En juillet et en août 2014, hitchBOT a traversé le Canada, allant de Halifax jusqu’à Vancouver; puis, au printemps 2015, il a passé quelques jours en Allemagne. Ses «transporteurs» ont multiplié les selfies à chaque étape de son parcours.

On espérait lui faire vivre une expérience analogue aux États-Unis (grâce à un trajet qui l’amènerait de Boston à San Francisco), mais son voyage — amorcé le 17 juillet 2015 — a trouvé une fin abrupte à Philadelphie le 1er août, quand il a été décapité par des vandales. Il a tout de même eu le temps de circuler à Salem, Gloucester, Marblehead et New York.

Le "cadavre" de hitchBOT

Si la mort d’un robot est rarement définitive, on peut dire la même chose de celle de hitchBOT: tout indique qu’il renaîtra de ses morceaux. Ses créateurs ont été franchement impressionnés par les discours et artefacts suscités par le robot, et ils envisagent la possibilité de le reconstruire. Plusieurs individus — notamment aux États-Unis — ont déjà offert leur aide pour une éventuelle deuxième version.

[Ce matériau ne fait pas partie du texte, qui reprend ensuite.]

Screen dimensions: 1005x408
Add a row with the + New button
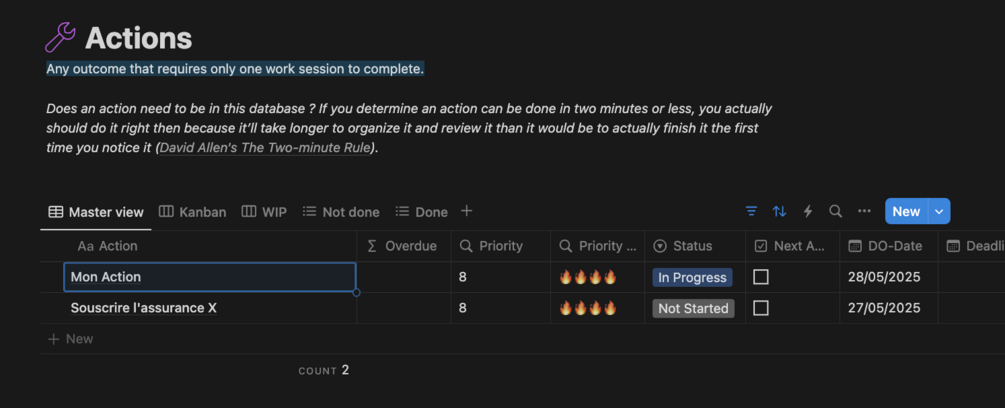click(71, 339)
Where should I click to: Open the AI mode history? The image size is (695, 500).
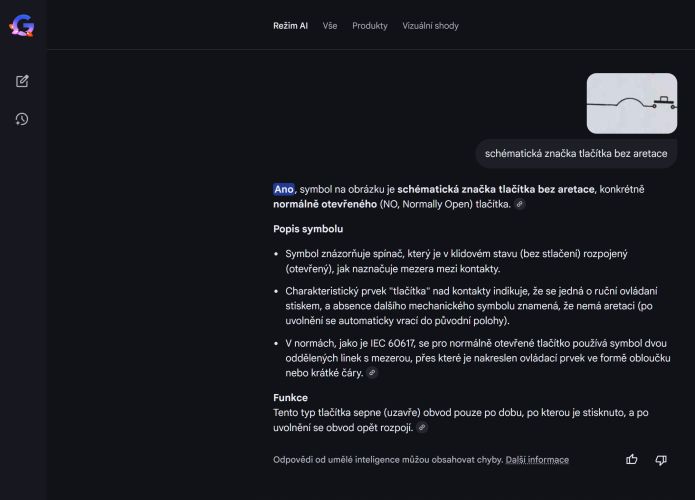click(22, 119)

Cet échec de l’expérience hitchBOT n’est qu’apparent, puisque la version 1.0 du robot a connu suffisamment d’aventures pour livrer des témoignages probants. À la question évoquée plus tôt — «les robots peuvent-ils faire confiance aux humains?» –, ses créateurs sont tentés de répondre par l’affirmative («we would say at this point, mostly», estime David Harris Smith).

L’expérience de pensée hitchBOT a plusieurs niveaux, des plus apparents aux plus subtils. Certes, selon le plus sommaire et évident, elle mesure la gentillesse et l’ouverture des humains qui parsèment le trajet du robot. Mais en tant que phénomène social, l’expérience mesure cependant bien d’autres choses. Dont le désir de participer à l’expérience elle-même, pour soi-même et (surtout) devant le regard de l’autre.

Tel qu’indiqué plus tôt, hitchBOT a plusieurs tribunes virtuelles; or, l’archivage des informations relatives au robot ne se limitait pas aux seules traces laissées à son propos sur les réseaux sociaux: il portait aussi les marques de ses différents voyages, car des gens laissaient des messages sur lui, notamment sur ses bras.

De telles caractéristiques contribuent à faire de hitchBOT un canevas suffisamment vide pour qu’on puisse l’investir de signes et de sens.